From around the corner, Nik and Kris escorted Xan into the group. Xan’s hands gripped each other, and she looked terrified. She walked up to Kris, who caught her gaze. “It’s okay. Just tell us who you are and what you saw. You’re safe here.”
As if to specifically make Kri
s into a liar, Bellona stepped forward and raised her blade. “No! We do not know this Xan. Of course a Rumikan would say whatever Kris wants them to.”
“Her,” Kris said. “Xan has agreed to speak within a Circle of Banished Lies. You can draw the sigil yourself if you want to.”
That was risky. If Bellona were skilled enough, she could manipulate the sigil to make it provide a false positive. But there was no way she could do so without the others noticing.
“Spare me your grandstanding. This libel must not be allowed to enter the record. Mertika has Rumika’s best interests in mind, even if they’re too stupid to be grateful.”

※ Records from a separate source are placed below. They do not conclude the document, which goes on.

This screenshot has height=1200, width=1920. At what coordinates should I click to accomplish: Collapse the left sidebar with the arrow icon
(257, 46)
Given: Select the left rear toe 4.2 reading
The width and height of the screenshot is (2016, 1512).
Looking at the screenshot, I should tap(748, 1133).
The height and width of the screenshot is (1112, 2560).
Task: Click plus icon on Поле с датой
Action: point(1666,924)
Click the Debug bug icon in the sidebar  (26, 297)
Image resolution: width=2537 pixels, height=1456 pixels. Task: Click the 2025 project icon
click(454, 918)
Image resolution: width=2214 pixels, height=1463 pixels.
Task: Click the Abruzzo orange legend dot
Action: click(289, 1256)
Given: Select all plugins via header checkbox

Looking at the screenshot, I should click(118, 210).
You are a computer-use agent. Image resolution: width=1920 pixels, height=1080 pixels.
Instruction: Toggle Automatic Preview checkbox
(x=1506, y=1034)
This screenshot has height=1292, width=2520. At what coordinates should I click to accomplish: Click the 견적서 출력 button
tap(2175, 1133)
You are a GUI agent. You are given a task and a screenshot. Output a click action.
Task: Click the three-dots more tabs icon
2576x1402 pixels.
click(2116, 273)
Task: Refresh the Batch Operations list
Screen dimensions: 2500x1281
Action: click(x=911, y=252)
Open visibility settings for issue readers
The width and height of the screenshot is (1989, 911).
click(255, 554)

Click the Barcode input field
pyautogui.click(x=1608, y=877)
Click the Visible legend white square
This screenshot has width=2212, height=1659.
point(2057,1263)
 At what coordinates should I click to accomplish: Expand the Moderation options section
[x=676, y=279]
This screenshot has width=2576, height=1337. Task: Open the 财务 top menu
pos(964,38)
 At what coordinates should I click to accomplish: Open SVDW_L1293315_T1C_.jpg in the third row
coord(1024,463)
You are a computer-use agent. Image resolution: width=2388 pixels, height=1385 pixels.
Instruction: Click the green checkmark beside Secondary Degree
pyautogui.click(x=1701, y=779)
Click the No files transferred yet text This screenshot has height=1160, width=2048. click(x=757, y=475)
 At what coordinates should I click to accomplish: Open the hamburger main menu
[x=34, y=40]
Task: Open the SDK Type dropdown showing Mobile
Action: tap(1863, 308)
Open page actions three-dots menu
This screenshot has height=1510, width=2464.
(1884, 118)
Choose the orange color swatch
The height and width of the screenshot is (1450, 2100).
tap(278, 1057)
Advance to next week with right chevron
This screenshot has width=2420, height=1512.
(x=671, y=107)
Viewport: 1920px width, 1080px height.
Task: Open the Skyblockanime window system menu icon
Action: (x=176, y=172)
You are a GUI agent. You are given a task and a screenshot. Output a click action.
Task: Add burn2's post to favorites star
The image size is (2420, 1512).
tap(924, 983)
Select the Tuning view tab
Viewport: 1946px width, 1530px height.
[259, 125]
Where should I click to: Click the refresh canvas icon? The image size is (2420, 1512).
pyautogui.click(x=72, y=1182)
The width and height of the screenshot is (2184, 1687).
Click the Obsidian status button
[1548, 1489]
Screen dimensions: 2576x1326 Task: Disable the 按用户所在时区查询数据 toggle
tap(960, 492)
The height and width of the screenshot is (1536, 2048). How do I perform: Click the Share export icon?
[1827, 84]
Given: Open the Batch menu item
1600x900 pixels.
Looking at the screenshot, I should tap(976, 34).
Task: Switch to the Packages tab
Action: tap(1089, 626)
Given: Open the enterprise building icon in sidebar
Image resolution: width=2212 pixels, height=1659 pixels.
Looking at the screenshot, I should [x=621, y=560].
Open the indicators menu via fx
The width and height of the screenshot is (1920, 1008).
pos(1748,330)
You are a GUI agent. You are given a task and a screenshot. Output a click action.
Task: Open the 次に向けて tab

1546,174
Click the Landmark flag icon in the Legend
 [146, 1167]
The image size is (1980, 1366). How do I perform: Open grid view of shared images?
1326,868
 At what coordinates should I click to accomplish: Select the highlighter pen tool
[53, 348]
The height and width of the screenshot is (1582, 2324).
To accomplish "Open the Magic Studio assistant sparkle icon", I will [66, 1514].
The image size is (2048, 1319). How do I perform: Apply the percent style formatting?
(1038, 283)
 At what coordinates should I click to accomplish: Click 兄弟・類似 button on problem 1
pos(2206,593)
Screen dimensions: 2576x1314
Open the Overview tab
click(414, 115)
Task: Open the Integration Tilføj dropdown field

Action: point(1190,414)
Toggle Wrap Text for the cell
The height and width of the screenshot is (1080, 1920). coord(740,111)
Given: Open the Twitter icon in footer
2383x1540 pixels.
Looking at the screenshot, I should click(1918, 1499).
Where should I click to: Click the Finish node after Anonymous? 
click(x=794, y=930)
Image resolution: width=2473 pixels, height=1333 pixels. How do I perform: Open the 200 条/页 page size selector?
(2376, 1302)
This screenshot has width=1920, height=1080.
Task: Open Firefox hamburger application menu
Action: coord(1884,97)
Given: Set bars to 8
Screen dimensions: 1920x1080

Kris’s hand went to their blade. “Do you challenge her right to speak despite my invitation?”
“I so challenge.”
Good, Kris thought. They could use a fight to blow off some steam.
•••
Bellona all but slammed her ceremonial sword onto the altar of challenge. Kris answered as calmly as they could, though their ears were already growing hot with anticipation.
The two made their preparations on the field. The crowd was small, but all that mattered was Yochno and the other warders.
Kris stretched diligently, keeping the fire in their heart contained. In the Gauntlet, they’d gotten ahead of themself, played too loose.
They could not afford to lose here. They might hope that others would stand up for them, like Ojo and Hii had done on their first day in Twaa-Fei, but they couldn’t count on anything other than this one chance. Without Xan’s testimony, all they had was circumstantial evidence and supposition.
Bellona had trained with Lavinia for most of a year, but she lacked experience. Lavinia fought so many of Mertika’s duels that Kris had only seen Bellona duel for minor matters. Kris didn’t know her style, but they were well practiced and they had the right on their side.
Kris knelt for a moment and prayed, casting their thoughts back to their homeland, to the mountains and lakes, to the bustling streets and the orderly laboratories. They thought of every single person they’d met in their training tour.